Activity: How many lines of these entries include the string "agent"? State the number alone.

Record excerpts:
....
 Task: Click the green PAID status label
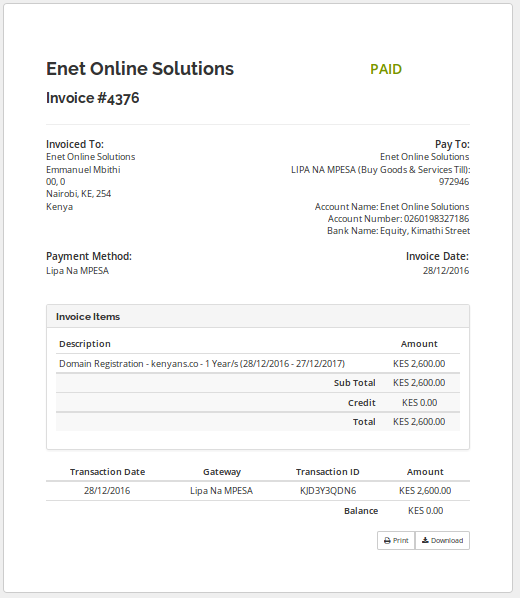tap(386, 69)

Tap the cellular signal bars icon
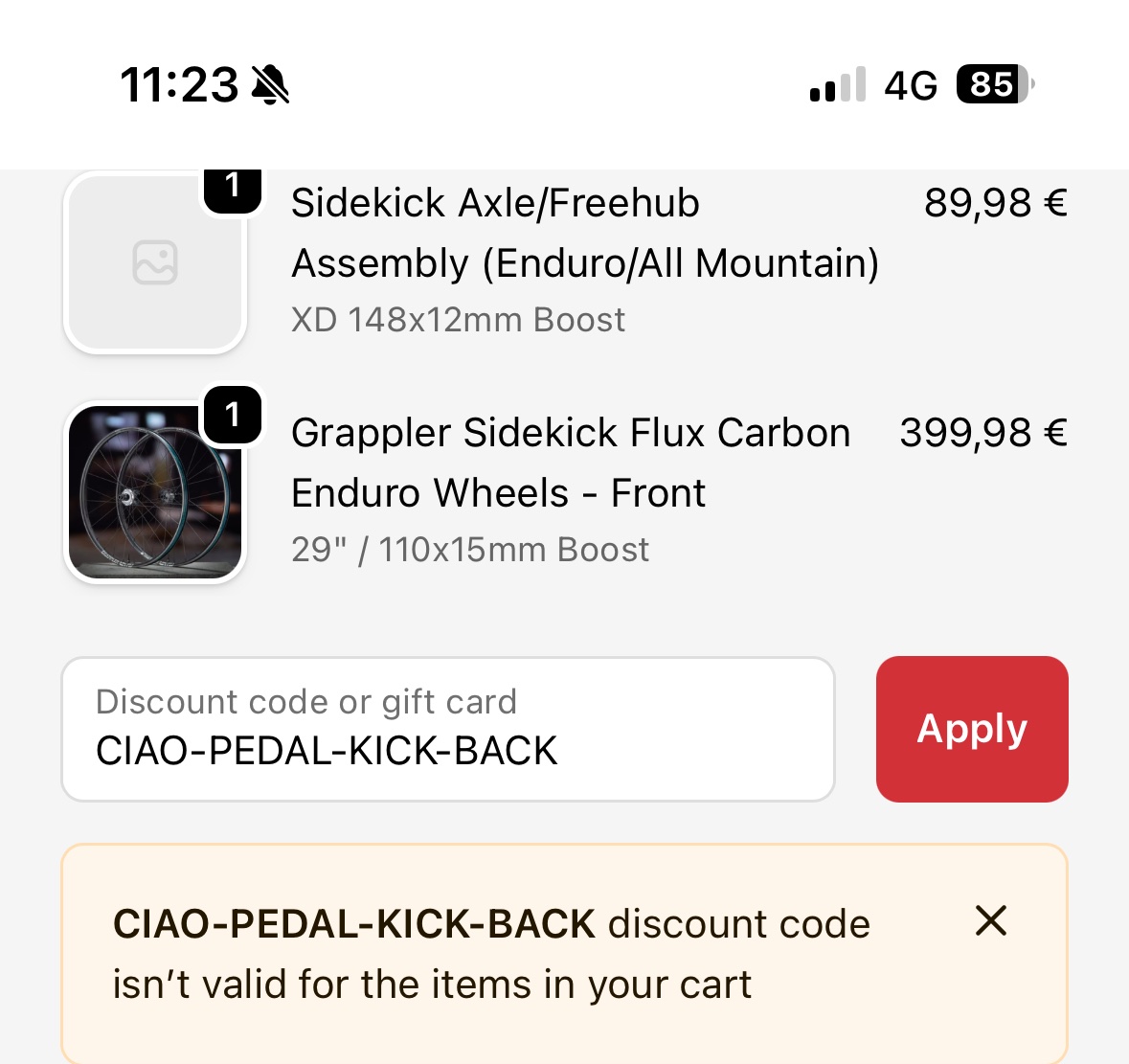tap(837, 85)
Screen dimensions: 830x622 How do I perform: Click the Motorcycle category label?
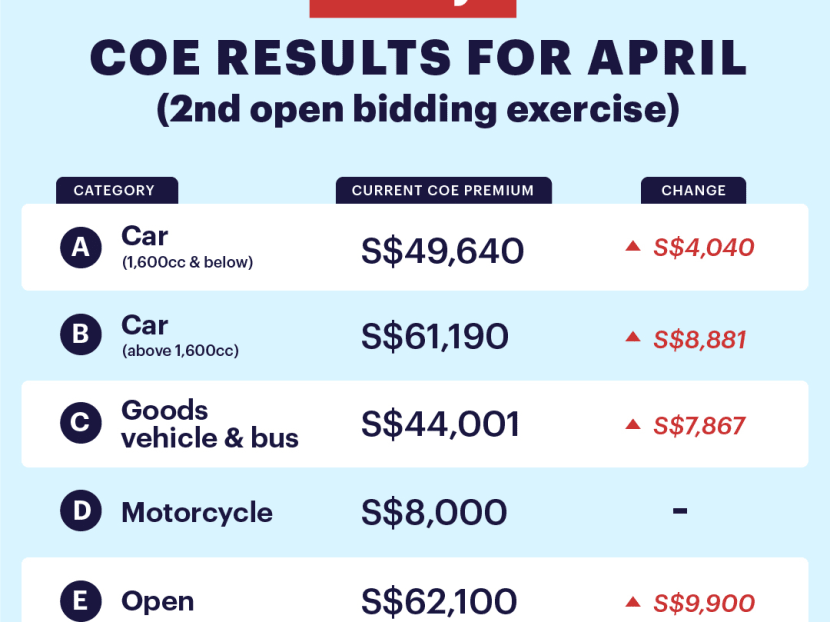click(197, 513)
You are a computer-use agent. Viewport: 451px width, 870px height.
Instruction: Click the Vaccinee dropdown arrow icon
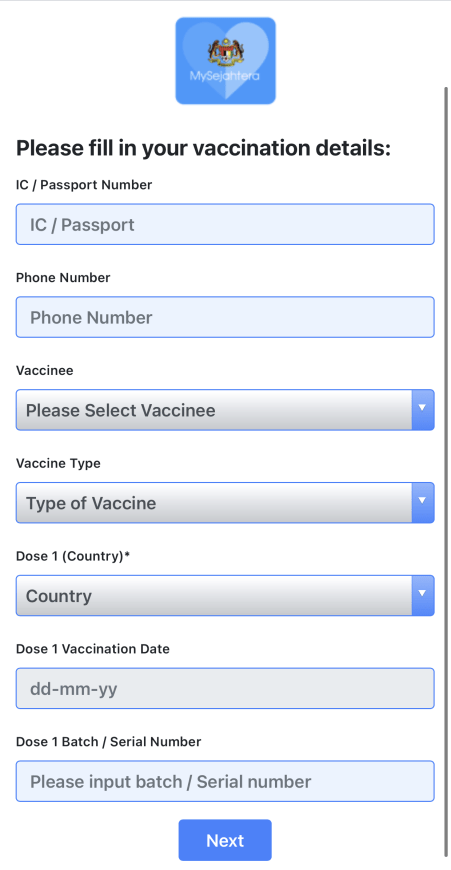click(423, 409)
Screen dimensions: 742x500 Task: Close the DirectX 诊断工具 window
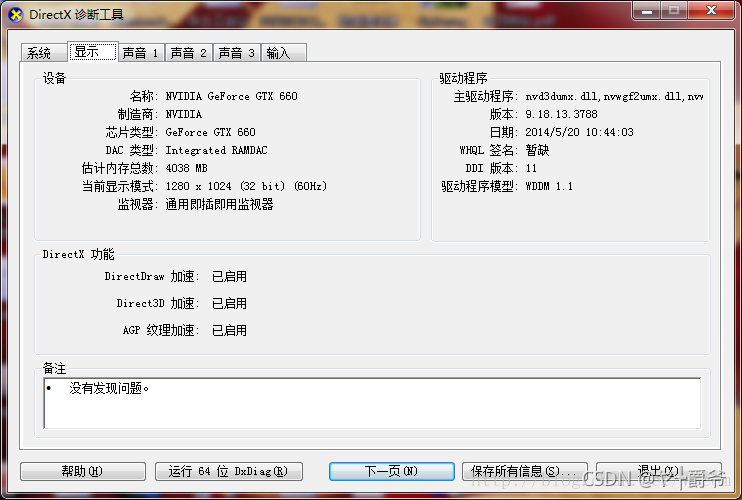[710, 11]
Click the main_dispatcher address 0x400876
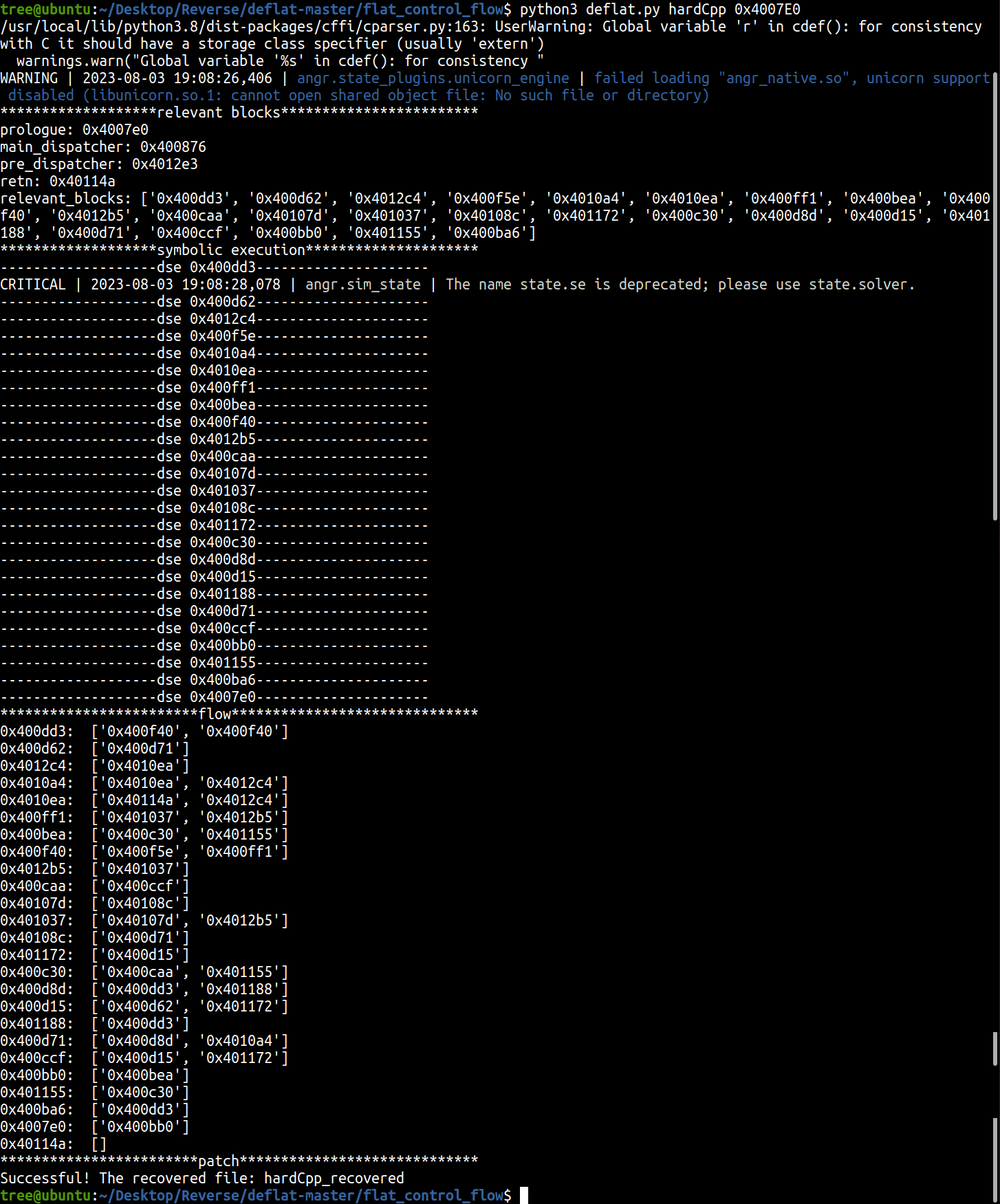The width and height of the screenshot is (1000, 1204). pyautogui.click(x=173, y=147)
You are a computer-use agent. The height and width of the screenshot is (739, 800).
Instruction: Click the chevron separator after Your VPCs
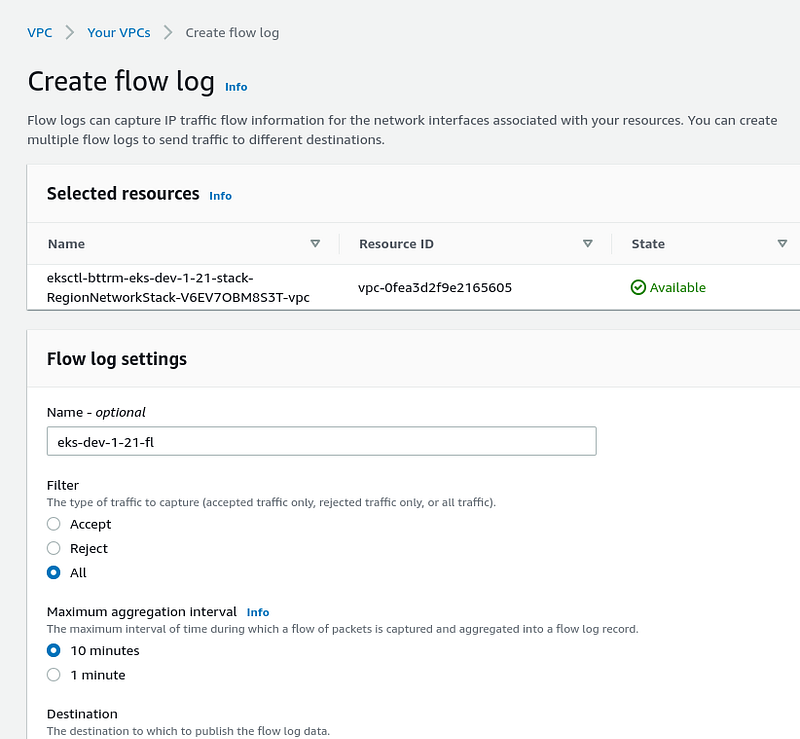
....
Response to the exercise: 2